TASK INSTRUCTIONS: Once you reach the line with "You are a computer-use agent.", copy it and every line after it exactly, up to the end of the data. Omit the pictures.

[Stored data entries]
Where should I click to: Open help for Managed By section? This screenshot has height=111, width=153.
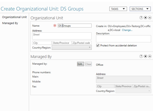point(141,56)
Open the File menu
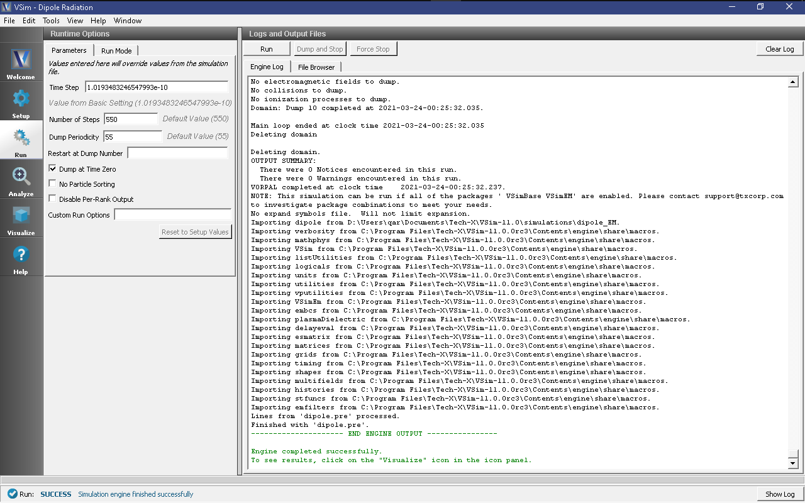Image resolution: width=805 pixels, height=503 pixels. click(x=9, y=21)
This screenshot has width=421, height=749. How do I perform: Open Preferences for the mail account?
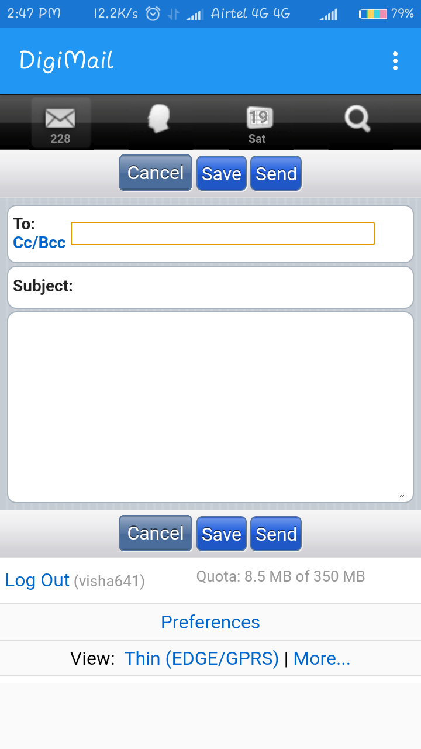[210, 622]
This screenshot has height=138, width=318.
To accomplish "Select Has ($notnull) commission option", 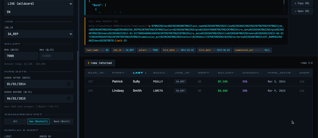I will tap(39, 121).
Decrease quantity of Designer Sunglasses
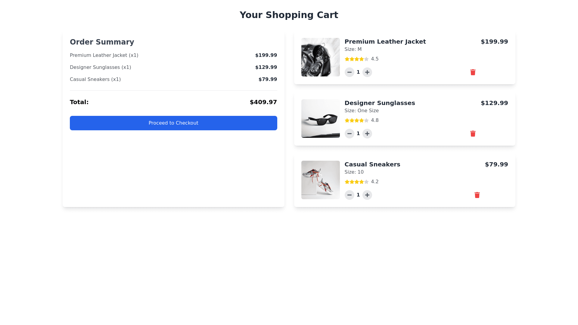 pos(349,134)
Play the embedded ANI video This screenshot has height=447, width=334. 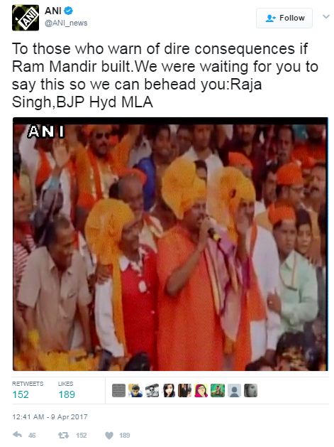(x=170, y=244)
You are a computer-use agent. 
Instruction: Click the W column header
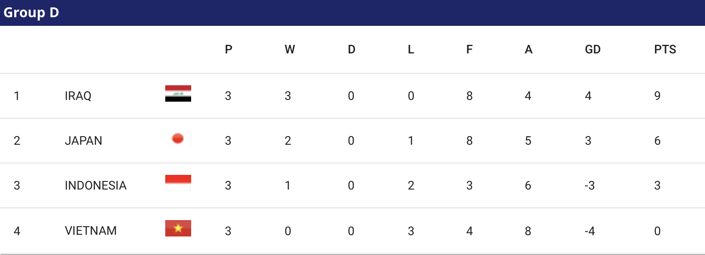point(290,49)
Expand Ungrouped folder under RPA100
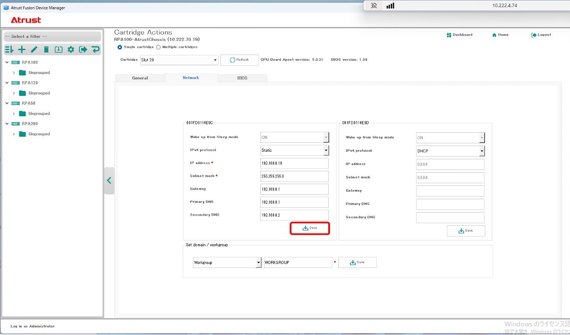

RESPONSE FOR THIS EXERCISE:
You are a computer-use agent. 
Instruction: Click the W column header
point(290,49)
Expand Ungrouped folder under RPA100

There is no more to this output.